Membrane adhesion is a fundamental biological process in which membranes are attached to neighboring membranes or surfaces. Membrane adhesion emerges from a complex interplay between the binding of membrane-anchored receptors/ligands and the membrane properties. In this work, we study membrane adhesion mediated by lipid-anchored saccharides using microsecond-long full-atomistic molecular dynamics simulations. Motivated by neutron scattering experiments on membrane adhesion via lipid-anchored saccharides, we investigate the role of LeX, Lac1, and Lac2 saccharides and membrane fluctuations in membrane adhesion.

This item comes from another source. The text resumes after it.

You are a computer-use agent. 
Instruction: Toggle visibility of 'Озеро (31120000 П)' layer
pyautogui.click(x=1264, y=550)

We study the binding of saccharides in three different systems: for saccharides in water, for saccharides anchored to essentially planar membranes at fixed separations, and for saccharides anchored to apposing fluctuating membranes. Our simulations of two saccharides in water indicate that the saccharides engage in weak interactions to form dimers. We find that the binding occurs in a continuum of bound states instead of a certain number of well-defined bound structures, which we term as "diffuse binding".

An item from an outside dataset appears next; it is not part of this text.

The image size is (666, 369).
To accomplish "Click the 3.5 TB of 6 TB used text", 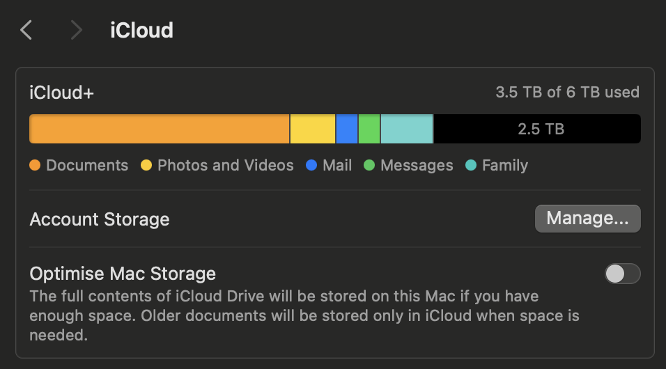I will (x=567, y=92).

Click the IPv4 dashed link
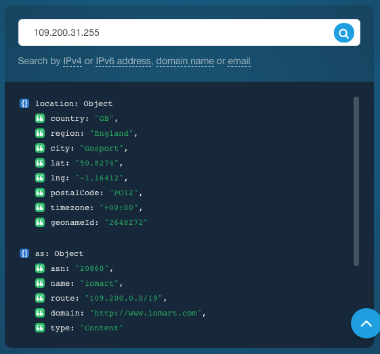click(x=72, y=61)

The binding of saccharides anchored to essentially planar membranes strongly depends on separation of the membranes, which is fixed in our simulation system. We show that the binding constants for trans-interactions of two lipid-anchored saccharides monotonically decrease with increasing separation. Saccharides anchored to the same membrane leaflet engage in cis-interactions with binding constants comparable to the trans-binding constants at the smallest membrane separations. The interplay of cis- and trans-binding can be investigated in simulation systems with many lipid-anchored saccharides. For Lac2, our simulation results indicate a positive cooperativity of trans- and cis-binding. In this cooperative binding the trans-binding constant is enhanced by the cis-interactions. For LeX, in contrast, we observe no cooperativity between trans- and cis-binding. In addition, we determine the forces generated by trans-binding of lipid-anchored saccharides in planar membranes from the binding-induced deviations of the lipid-anchors. We find that the forces acting on trans-bound saccharides increase with increasing membrane separation to values of the order of 10 pN.

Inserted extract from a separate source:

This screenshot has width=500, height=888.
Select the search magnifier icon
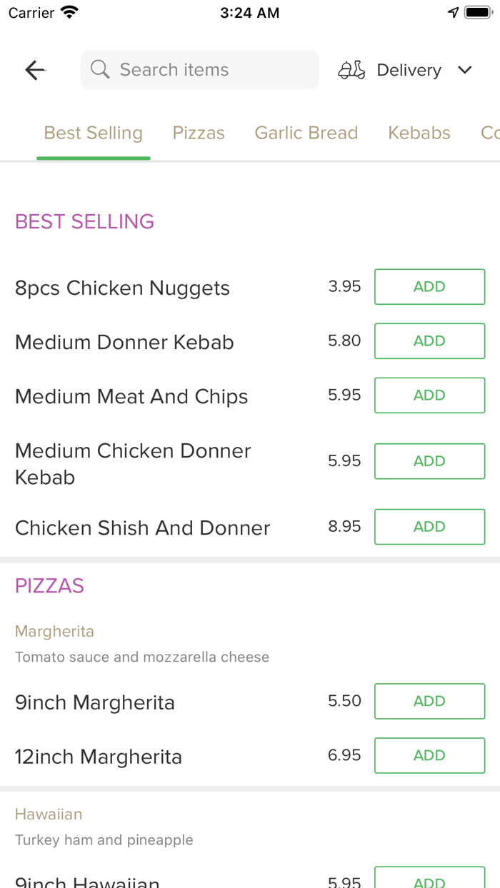pos(99,69)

The binding of saccharides anchored to the fluctuating membranes results from an interplay between the binding properties of the lipid-anchored saccharides and membrane fluctuations. Our simulations, which have the same average separation of the membranes as obtained from the neutron scattering experiments, yield a binding constant larger than in planar membranes with the same separation. This result demonstrates that membrane fluctuations play an important role at average membrane separations which are seemingly too large for effective binding. We further show that the probability distribution of the local separation can be well approximated by a Gaussian distribution. We calculate the relative membrane roughness and show that our results are in good agreement with the roughness values reported from the neutron scattering experiments.